◆ STATED PROBLEM
Copy the lines word for word, starting with the line containing "Open Keynote Day" and going on through the line containing "Open the Department_Of_Agriculture", both included.

****

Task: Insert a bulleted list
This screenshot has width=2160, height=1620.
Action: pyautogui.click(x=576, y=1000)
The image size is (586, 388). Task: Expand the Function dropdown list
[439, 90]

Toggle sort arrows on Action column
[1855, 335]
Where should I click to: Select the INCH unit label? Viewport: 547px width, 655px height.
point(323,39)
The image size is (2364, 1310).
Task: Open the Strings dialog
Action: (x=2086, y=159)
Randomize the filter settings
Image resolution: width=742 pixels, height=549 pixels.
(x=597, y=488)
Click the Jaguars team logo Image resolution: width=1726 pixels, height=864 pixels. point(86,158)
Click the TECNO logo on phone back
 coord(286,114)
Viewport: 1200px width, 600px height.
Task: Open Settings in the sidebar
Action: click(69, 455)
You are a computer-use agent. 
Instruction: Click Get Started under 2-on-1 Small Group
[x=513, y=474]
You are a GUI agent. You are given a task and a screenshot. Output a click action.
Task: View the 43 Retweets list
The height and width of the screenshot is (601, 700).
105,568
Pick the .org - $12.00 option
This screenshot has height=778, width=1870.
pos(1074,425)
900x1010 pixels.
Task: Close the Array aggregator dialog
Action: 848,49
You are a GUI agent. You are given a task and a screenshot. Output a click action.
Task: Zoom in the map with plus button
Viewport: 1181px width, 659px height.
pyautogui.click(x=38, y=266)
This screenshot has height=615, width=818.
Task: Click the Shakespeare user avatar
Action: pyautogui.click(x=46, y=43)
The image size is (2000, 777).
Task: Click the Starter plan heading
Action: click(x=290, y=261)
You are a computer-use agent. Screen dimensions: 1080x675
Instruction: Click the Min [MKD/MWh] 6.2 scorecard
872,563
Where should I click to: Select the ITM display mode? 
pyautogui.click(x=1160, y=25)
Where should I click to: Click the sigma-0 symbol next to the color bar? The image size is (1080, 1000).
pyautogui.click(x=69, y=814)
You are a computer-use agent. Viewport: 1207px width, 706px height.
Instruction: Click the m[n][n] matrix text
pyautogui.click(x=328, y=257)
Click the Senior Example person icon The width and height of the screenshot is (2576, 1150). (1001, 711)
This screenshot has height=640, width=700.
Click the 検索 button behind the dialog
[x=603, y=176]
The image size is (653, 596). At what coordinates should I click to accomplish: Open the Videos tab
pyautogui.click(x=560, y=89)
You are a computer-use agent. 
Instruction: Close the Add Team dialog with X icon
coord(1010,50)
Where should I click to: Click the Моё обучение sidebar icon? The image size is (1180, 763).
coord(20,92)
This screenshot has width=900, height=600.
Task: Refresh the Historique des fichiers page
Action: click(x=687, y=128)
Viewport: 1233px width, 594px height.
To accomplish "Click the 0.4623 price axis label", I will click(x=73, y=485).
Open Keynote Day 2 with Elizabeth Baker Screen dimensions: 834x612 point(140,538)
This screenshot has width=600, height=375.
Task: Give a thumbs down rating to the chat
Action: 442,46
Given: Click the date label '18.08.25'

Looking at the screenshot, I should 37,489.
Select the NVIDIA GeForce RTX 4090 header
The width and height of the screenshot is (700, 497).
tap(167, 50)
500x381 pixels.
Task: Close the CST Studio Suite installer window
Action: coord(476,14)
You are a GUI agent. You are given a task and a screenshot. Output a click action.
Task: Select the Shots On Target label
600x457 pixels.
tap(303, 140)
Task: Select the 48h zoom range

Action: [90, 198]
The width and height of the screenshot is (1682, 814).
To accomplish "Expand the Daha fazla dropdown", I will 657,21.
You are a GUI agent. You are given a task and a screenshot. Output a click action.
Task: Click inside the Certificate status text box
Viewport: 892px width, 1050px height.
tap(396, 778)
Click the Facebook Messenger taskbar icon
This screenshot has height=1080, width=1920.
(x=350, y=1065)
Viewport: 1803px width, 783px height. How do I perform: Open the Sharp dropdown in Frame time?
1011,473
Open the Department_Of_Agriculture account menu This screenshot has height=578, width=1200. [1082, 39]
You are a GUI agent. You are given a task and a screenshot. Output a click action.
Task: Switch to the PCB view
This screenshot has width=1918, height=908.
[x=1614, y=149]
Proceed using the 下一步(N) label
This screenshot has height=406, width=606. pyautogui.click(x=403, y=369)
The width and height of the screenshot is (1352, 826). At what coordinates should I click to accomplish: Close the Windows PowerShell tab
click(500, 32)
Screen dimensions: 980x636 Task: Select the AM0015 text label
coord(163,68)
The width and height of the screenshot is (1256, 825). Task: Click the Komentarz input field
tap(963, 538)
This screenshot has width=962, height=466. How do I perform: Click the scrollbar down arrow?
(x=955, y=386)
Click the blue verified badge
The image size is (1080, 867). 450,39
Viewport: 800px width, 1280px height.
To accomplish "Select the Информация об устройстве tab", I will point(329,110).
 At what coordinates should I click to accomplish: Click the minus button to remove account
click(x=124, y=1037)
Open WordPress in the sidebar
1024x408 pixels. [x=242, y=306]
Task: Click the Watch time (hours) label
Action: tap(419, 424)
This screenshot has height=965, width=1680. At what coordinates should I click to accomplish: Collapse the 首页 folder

****

◆ ANSWER TO THIS PROBLEM
Open Keynote Day 2 with Elizabeth Baker Screen dimensions: 834x612 point(140,538)
This screenshot has width=600, height=375.
Task: Give a thumbs down rating to the chat
Action: 442,46
Given: Click the date label '18.08.25'

Looking at the screenshot, I should 37,489.
Select the NVIDIA GeForce RTX 4090 header
The width and height of the screenshot is (700, 497).
tap(167, 50)
500x381 pixels.
Task: Close the CST Studio Suite installer window
Action: coord(476,14)
You are a GUI agent. You are given a task and a screenshot. Output a click action.
Task: Select the Shots On Target label
600x457 pixels.
tap(303, 140)
Task: Select the 48h zoom range

Action: [90, 198]
The width and height of the screenshot is (1682, 814).
To accomplish "Expand the Daha fazla dropdown", I will 657,21.
You are a GUI agent. You are given a task and a screenshot. Output a click action.
Task: Click inside the Certificate status text box
Viewport: 892px width, 1050px height.
tap(396, 778)
Click the Facebook Messenger taskbar icon
This screenshot has height=1080, width=1920.
(x=350, y=1065)
Viewport: 1803px width, 783px height. How do I perform: Open the Sharp dropdown in Frame time?
1011,473
Open the Department_Of_Agriculture account menu This screenshot has height=578, width=1200. [1082, 39]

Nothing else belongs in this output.